__Problem__.
Every line holding the string "arrow" should be copied out of the listing.
─── Recorded data
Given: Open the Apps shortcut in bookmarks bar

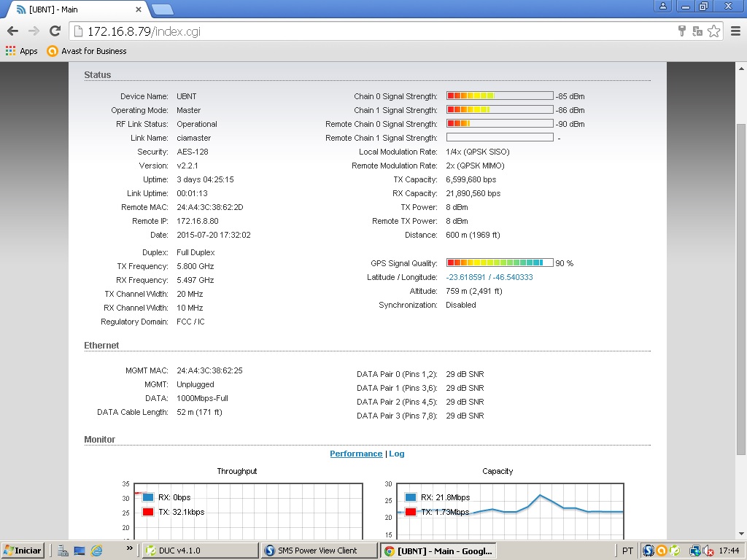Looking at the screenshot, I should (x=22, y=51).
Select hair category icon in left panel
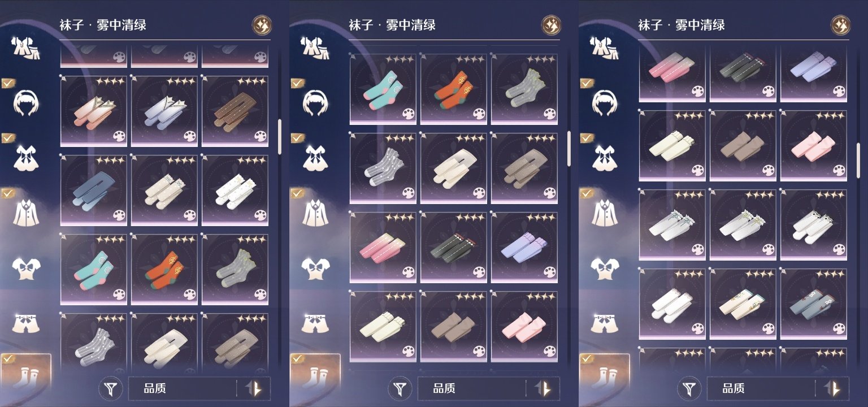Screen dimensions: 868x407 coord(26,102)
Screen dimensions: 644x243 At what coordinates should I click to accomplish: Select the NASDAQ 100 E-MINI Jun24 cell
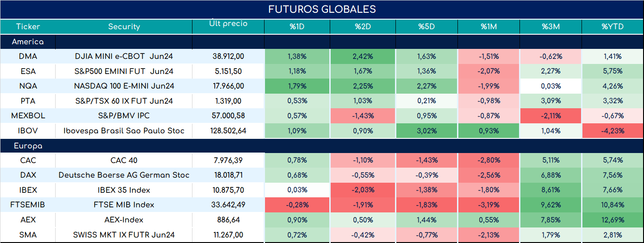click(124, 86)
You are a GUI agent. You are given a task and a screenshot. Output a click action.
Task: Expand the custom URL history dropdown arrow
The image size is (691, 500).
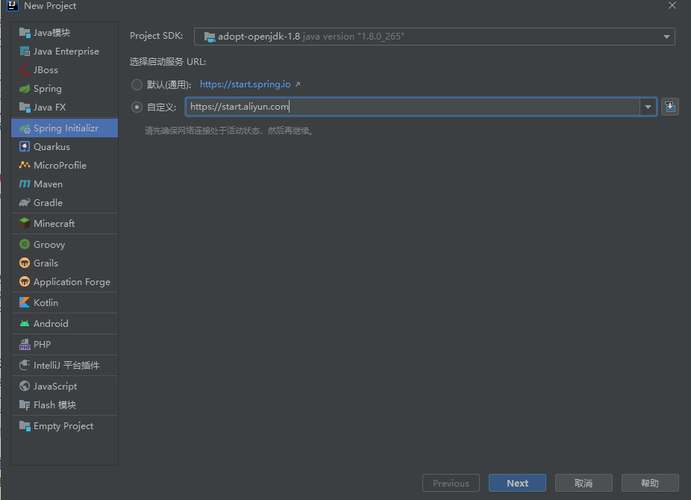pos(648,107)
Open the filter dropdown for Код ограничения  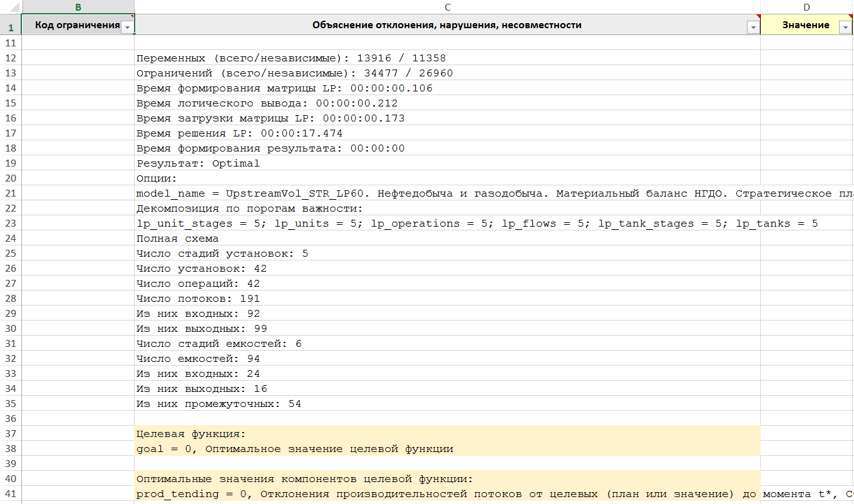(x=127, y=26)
──────
─── Recorded data
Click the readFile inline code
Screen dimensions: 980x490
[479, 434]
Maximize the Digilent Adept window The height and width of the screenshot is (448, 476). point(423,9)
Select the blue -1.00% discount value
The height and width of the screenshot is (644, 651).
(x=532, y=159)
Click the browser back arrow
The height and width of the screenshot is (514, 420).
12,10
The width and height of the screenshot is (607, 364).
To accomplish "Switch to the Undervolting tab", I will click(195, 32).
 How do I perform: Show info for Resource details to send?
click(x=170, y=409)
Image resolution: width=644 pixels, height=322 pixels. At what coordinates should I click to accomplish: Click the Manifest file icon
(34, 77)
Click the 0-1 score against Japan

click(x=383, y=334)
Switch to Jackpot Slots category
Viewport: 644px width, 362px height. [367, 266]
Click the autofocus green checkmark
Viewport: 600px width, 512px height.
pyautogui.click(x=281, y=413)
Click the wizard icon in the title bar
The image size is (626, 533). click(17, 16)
──────
__Task response__.
Task: Expand the custom URL history dropdown arrow
Click the browser back arrow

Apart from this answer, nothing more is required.